Saved entries:

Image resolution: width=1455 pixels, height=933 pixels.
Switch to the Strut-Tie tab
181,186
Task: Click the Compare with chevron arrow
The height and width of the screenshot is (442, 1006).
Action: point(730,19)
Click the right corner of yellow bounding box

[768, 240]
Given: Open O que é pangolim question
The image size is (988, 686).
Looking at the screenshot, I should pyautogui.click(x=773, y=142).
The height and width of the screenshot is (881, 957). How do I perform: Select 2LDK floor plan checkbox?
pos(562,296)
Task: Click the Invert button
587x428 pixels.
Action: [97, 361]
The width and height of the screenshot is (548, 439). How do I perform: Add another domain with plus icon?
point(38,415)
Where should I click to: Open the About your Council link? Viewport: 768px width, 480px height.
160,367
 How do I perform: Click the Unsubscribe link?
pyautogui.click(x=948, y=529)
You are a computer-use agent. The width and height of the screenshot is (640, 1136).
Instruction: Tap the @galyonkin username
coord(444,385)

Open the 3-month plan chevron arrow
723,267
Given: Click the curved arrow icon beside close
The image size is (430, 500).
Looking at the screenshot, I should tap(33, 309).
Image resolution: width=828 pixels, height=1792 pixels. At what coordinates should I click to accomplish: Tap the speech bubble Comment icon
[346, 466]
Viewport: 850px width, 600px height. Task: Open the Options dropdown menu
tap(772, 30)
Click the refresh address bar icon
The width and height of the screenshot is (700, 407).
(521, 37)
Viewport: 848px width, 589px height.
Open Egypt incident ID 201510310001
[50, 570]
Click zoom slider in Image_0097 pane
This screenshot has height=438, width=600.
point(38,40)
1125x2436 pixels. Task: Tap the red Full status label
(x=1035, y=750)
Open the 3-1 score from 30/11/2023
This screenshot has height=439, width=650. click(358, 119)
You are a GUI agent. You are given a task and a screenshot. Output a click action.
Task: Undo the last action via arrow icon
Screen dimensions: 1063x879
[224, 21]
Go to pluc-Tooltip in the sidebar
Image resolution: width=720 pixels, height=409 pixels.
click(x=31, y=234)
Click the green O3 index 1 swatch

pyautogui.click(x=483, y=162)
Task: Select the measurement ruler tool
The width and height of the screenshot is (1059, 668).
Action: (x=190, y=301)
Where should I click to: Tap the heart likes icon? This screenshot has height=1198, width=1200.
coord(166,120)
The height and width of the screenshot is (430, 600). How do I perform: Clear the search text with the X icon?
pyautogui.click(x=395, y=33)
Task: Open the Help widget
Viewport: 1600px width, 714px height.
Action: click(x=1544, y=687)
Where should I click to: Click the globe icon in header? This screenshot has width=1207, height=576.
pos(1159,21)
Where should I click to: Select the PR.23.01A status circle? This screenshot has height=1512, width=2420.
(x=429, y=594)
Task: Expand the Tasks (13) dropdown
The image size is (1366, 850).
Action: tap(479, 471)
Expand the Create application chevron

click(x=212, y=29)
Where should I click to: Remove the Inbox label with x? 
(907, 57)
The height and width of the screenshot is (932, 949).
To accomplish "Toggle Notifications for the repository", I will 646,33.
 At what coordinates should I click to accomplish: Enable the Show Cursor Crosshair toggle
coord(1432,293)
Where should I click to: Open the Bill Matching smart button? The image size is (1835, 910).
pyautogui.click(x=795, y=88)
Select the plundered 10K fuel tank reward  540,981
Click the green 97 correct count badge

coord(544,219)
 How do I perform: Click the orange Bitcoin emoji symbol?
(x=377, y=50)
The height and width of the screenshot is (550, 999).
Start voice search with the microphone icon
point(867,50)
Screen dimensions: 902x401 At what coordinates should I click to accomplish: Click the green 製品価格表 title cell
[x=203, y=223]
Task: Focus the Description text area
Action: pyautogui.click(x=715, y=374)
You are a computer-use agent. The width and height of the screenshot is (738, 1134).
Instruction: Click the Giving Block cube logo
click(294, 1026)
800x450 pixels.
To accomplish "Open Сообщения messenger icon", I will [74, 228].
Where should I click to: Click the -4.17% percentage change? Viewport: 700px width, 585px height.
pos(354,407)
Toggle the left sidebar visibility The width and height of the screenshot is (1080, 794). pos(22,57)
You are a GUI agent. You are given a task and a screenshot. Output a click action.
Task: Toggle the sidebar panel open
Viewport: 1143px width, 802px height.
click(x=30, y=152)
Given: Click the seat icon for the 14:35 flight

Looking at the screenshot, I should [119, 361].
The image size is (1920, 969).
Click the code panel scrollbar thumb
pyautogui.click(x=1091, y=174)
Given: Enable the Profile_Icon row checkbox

● WHAT TO DO
Copy, character for character, the lines from the line that holds "Click the code panel scrollbar thumb" through the final line of the records above.

● EXPECTED ANSWER
Click the code panel scrollbar thumb
pyautogui.click(x=1091, y=174)
Given: Enable the Profile_Icon row checkbox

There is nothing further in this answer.